## [Problem to solve]
Nothing in the listing may be skipped; transcribe all of it as written.

## [Task material]
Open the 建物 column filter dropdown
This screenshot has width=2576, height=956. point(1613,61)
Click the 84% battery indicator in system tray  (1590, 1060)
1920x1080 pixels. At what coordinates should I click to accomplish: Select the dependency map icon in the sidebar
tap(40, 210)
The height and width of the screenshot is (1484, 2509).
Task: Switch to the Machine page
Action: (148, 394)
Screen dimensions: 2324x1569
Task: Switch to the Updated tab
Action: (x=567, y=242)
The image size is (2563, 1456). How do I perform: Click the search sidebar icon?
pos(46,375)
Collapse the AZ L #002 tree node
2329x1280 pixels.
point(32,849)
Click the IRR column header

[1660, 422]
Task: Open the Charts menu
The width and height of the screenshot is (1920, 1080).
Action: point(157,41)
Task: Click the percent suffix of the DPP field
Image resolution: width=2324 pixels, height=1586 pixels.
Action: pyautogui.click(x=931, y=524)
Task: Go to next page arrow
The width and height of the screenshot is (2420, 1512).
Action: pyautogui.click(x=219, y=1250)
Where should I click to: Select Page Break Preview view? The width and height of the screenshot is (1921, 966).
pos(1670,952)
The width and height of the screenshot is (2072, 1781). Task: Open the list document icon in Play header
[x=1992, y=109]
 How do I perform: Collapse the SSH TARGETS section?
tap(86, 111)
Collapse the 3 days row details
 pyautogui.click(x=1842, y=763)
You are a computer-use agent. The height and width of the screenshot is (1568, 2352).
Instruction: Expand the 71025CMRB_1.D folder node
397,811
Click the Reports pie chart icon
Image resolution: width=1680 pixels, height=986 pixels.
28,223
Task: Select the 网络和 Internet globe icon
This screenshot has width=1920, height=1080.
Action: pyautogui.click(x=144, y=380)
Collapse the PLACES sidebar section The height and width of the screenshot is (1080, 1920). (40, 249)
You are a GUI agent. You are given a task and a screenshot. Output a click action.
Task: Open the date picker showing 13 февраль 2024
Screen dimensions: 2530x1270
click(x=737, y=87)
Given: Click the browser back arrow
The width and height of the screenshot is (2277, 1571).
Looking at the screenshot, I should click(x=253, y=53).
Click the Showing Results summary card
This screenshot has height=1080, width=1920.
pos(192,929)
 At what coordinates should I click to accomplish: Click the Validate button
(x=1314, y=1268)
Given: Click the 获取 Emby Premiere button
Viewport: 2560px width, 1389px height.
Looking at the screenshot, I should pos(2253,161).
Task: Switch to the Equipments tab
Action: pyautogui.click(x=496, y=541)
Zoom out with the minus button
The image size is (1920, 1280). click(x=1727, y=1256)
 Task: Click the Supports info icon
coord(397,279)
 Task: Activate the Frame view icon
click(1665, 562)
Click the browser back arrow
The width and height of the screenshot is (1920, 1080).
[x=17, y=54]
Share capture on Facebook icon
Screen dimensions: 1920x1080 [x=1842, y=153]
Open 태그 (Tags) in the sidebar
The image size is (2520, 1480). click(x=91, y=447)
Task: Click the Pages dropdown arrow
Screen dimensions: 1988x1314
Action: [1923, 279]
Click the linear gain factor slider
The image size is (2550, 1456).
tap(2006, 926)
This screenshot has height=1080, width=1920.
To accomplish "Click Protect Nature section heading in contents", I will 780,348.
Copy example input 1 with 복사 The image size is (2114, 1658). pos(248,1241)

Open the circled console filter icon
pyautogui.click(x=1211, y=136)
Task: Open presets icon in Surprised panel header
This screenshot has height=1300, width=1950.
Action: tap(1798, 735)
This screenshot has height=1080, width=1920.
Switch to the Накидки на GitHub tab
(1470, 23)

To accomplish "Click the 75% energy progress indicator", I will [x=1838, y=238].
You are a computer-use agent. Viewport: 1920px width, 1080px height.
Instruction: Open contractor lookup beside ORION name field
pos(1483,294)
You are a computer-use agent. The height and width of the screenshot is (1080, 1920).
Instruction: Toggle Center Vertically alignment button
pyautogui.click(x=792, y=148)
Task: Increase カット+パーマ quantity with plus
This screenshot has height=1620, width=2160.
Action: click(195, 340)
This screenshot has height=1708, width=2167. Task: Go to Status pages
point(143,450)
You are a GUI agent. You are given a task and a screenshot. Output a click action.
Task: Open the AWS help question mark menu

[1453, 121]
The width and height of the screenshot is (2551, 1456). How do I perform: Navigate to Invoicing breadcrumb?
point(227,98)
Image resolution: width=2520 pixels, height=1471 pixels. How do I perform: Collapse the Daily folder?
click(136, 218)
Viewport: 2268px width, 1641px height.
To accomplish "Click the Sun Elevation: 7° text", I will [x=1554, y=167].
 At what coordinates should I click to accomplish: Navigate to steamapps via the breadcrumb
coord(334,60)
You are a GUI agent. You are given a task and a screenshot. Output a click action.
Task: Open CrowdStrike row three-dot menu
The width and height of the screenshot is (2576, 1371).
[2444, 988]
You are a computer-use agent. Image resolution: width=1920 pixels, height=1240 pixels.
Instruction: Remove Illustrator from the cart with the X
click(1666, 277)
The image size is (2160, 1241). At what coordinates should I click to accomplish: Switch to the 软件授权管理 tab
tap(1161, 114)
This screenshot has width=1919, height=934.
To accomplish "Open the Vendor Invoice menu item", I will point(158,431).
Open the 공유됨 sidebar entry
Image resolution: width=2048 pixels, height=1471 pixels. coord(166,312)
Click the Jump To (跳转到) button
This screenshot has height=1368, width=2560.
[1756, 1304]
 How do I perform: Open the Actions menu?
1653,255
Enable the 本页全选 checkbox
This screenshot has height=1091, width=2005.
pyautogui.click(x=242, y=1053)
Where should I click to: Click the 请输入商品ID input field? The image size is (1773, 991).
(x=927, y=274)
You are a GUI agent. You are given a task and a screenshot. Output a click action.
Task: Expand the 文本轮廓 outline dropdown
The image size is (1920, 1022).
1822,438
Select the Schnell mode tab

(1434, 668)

## [Output for this task]
Open the 建物 column filter dropdown
This screenshot has width=2576, height=956. point(1613,61)
Click the 84% battery indicator in system tray  (1590, 1060)
1920x1080 pixels. At what coordinates should I click to accomplish: Select the dependency map icon in the sidebar
tap(40, 210)
The height and width of the screenshot is (1484, 2509).
Task: Switch to the Machine page
Action: (148, 394)
Screen dimensions: 2324x1569
Task: Switch to the Updated tab
Action: (x=567, y=242)
The image size is (2563, 1456). How do I perform: Click the search sidebar icon?
pos(46,375)
Collapse the AZ L #002 tree node
2329x1280 pixels.
point(32,849)
Click the IRR column header

[1660, 422]
Task: Open the Charts menu
The width and height of the screenshot is (1920, 1080).
Action: point(157,41)
Task: Click the percent suffix of the DPP field
Image resolution: width=2324 pixels, height=1586 pixels.
Action: pyautogui.click(x=931, y=524)
Task: Go to next page arrow
The width and height of the screenshot is (2420, 1512).
Action: pyautogui.click(x=219, y=1250)
Where should I click to: Select Page Break Preview view? The width and height of the screenshot is (1921, 966).
pos(1670,952)
The width and height of the screenshot is (2072, 1781). Task: Open the list document icon in Play header
[x=1992, y=109]
 How do I perform: Collapse the SSH TARGETS section?
tap(86, 111)
Collapse the 3 days row details
 pyautogui.click(x=1842, y=763)
You are a computer-use agent. The height and width of the screenshot is (1568, 2352).
Instruction: Expand the 71025CMRB_1.D folder node
397,811
Click the Reports pie chart icon
Image resolution: width=1680 pixels, height=986 pixels.
28,223
Task: Select the 网络和 Internet globe icon
This screenshot has width=1920, height=1080.
Action: pyautogui.click(x=144, y=380)
Collapse the PLACES sidebar section The height and width of the screenshot is (1080, 1920). (40, 249)
You are a GUI agent. You are given a task and a screenshot. Output a click action.
Task: Open the date picker showing 13 февраль 2024
Screen dimensions: 2530x1270
click(x=737, y=87)
Given: Click the browser back arrow
The width and height of the screenshot is (2277, 1571).
Looking at the screenshot, I should click(x=253, y=53).
Click the Showing Results summary card
This screenshot has height=1080, width=1920.
pos(192,929)
 At what coordinates should I click to accomplish: Click the Validate button
(x=1314, y=1268)
Given: Click the 获取 Emby Premiere button
Viewport: 2560px width, 1389px height.
Looking at the screenshot, I should pos(2253,161).
Task: Switch to the Equipments tab
Action: pyautogui.click(x=496, y=541)
Zoom out with the minus button
The image size is (1920, 1280). click(x=1727, y=1256)
 Task: Click the Supports info icon
coord(397,279)
 Task: Activate the Frame view icon
click(1665, 562)
Click the browser back arrow
The width and height of the screenshot is (1920, 1080).
[x=17, y=54]
Share capture on Facebook icon
Screen dimensions: 1920x1080 [x=1842, y=153]
Open 태그 (Tags) in the sidebar
The image size is (2520, 1480). click(x=91, y=447)
Task: Click the Pages dropdown arrow
Screen dimensions: 1988x1314
Action: [1923, 279]
Click the linear gain factor slider
The image size is (2550, 1456).
tap(2006, 926)
This screenshot has height=1080, width=1920.
To accomplish "Click Protect Nature section heading in contents", I will 780,348.
Copy example input 1 with 복사 The image size is (2114, 1658). pos(248,1241)

Open the circled console filter icon
pyautogui.click(x=1211, y=136)
Task: Open presets icon in Surprised panel header
This screenshot has height=1300, width=1950.
Action: tap(1798, 735)
This screenshot has height=1080, width=1920.
Switch to the Накидки на GitHub tab
(1470, 23)

To accomplish "Click the 75% energy progress indicator", I will [x=1838, y=238].
You are a computer-use agent. Viewport: 1920px width, 1080px height.
Instruction: Open contractor lookup beside ORION name field
pos(1483,294)
You are a computer-use agent. The height and width of the screenshot is (1080, 1920).
Instruction: Toggle Center Vertically alignment button
pyautogui.click(x=792, y=148)
Task: Increase カット+パーマ quantity with plus
This screenshot has height=1620, width=2160.
Action: click(195, 340)
This screenshot has height=1708, width=2167. Task: Go to Status pages
point(143,450)
You are a GUI agent. You are given a task and a screenshot. Output a click action.
Task: Open the AWS help question mark menu

[1453, 121]
The width and height of the screenshot is (2551, 1456). How do I perform: Navigate to Invoicing breadcrumb?
point(227,98)
Image resolution: width=2520 pixels, height=1471 pixels. How do I perform: Collapse the Daily folder?
click(136, 218)
Viewport: 2268px width, 1641px height.
To accomplish "Click the Sun Elevation: 7° text", I will [x=1554, y=167].
 At what coordinates should I click to accomplish: Navigate to steamapps via the breadcrumb
coord(334,60)
You are a GUI agent. You are given a task and a screenshot. Output a click action.
Task: Open CrowdStrike row three-dot menu
The width and height of the screenshot is (2576, 1371).
[2444, 988]
You are a computer-use agent. Image resolution: width=1920 pixels, height=1240 pixels.
Instruction: Remove Illustrator from the cart with the X
click(1666, 277)
The image size is (2160, 1241). At what coordinates should I click to accomplish: Switch to the 软件授权管理 tab
tap(1161, 114)
This screenshot has width=1919, height=934.
To accomplish "Open the Vendor Invoice menu item", I will point(158,431).
Open the 공유됨 sidebar entry
Image resolution: width=2048 pixels, height=1471 pixels. coord(166,312)
Click the Jump To (跳转到) button
This screenshot has height=1368, width=2560.
[1756, 1304]
 How do I perform: Open the Actions menu?
1653,255
Enable the 本页全选 checkbox
This screenshot has height=1091, width=2005.
pyautogui.click(x=242, y=1053)
Where should I click to: Click the 请输入商品ID input field? The image size is (1773, 991).
(x=927, y=274)
You are a GUI agent. You are given a task and a screenshot. Output a click action.
Task: Expand the 文本轮廓 outline dropdown
The image size is (1920, 1022).
1822,438
Select the Schnell mode tab

(1434, 668)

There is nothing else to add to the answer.